Your output should be exactly the lines from the one containing "The height and width of the screenshot is (443, 848)." through the final line of the following data, please, with no pictures.

INPUT FOR THIS TASK START

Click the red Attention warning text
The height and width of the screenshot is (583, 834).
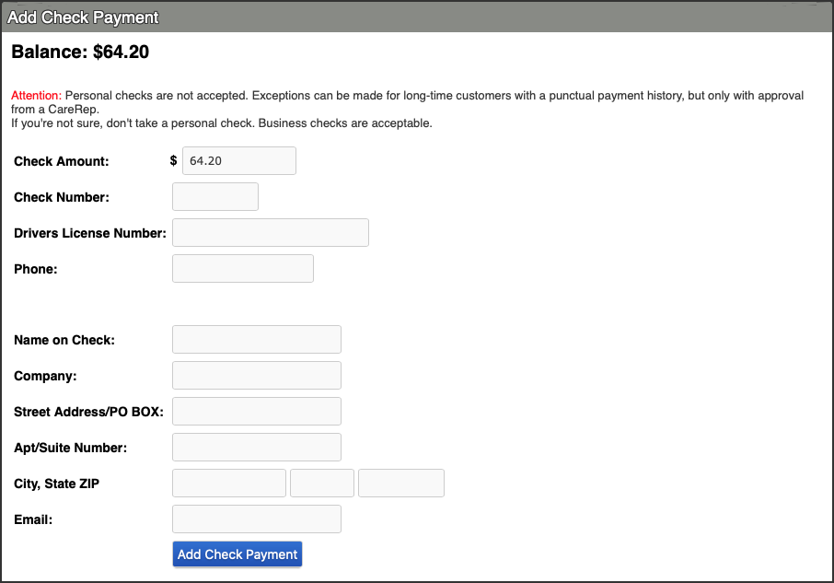click(36, 96)

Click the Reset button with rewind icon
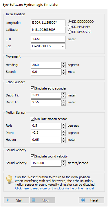[x=91, y=200]
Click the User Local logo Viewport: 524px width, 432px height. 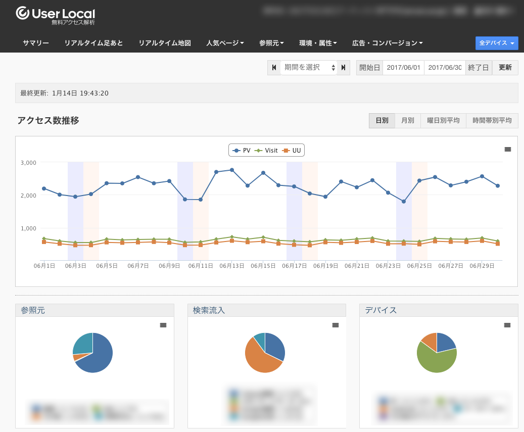(56, 15)
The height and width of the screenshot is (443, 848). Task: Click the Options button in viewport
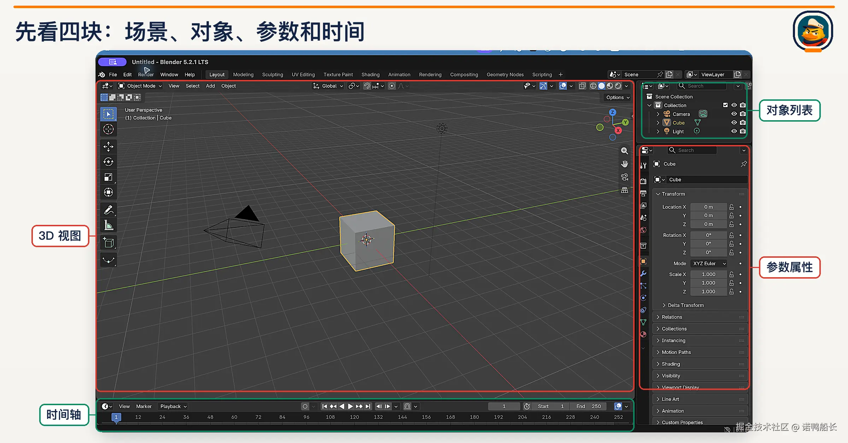pyautogui.click(x=618, y=98)
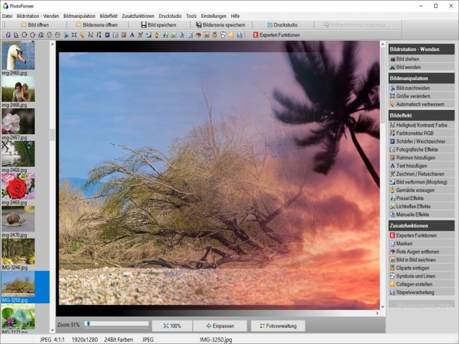
Task: Choose Helligkeit/Kontrast/Farbe effect
Action: [x=421, y=125]
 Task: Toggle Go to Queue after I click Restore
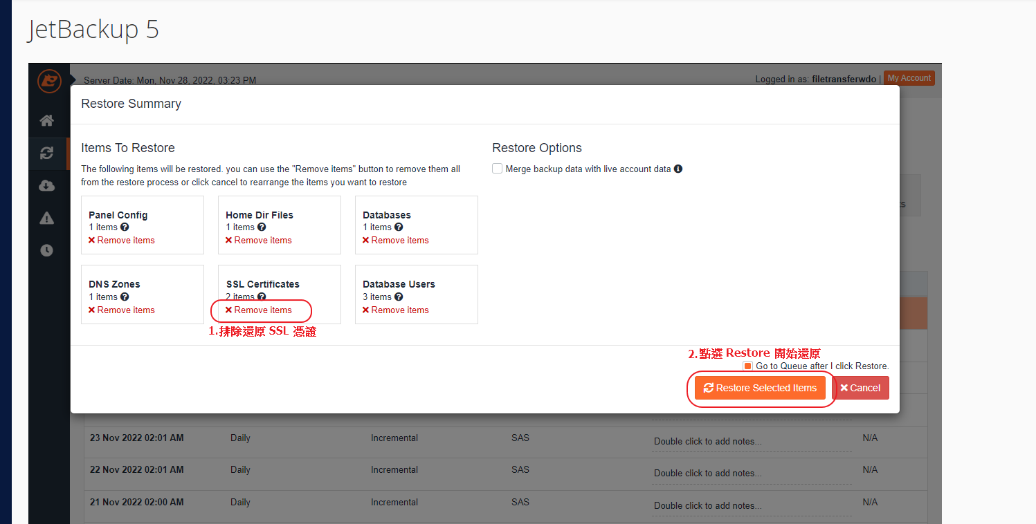[747, 366]
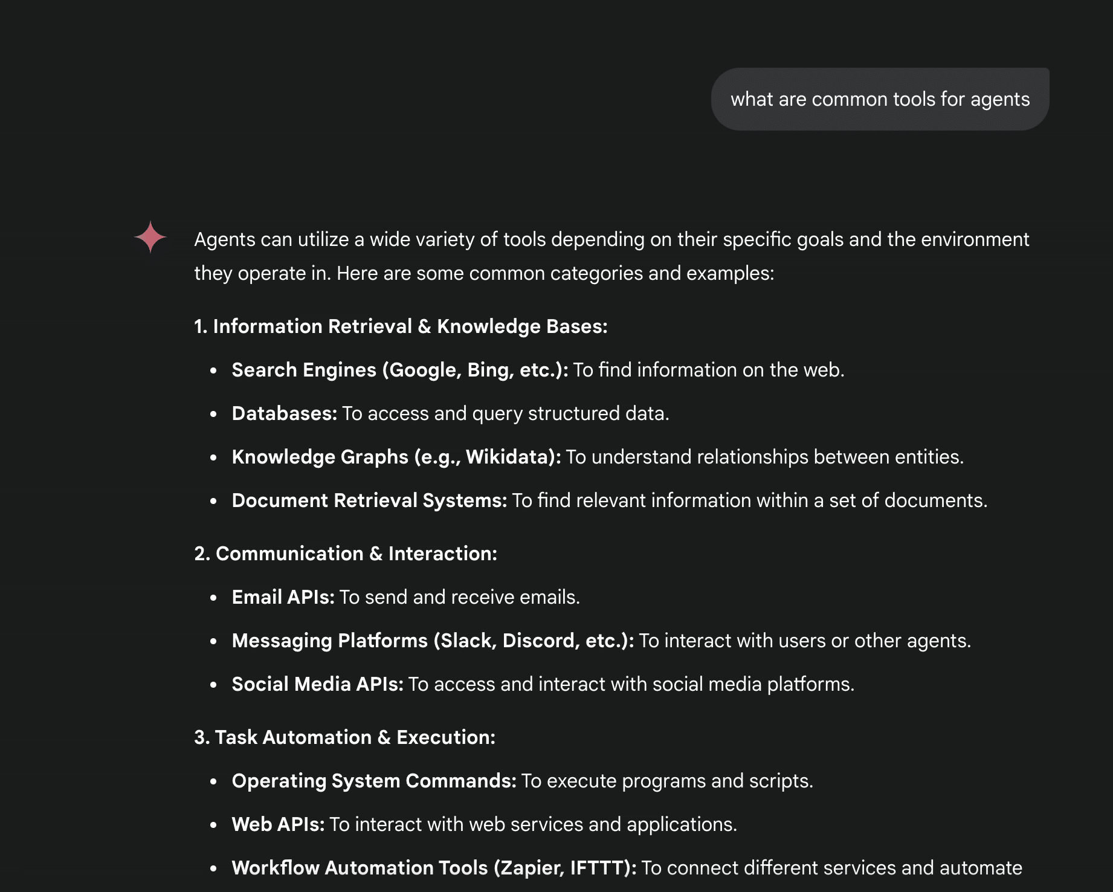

INPUT FOR THIS TASK END

OUTPUT BELOW:
The height and width of the screenshot is (443, 848). Task: Click the Options button in viewport
pyautogui.click(x=618, y=98)
Task: Choose Helligkeit/Kontrast/Farbe effect
Action: [x=421, y=125]
 Task: Toggle Go to Queue after I click Restore
[747, 366]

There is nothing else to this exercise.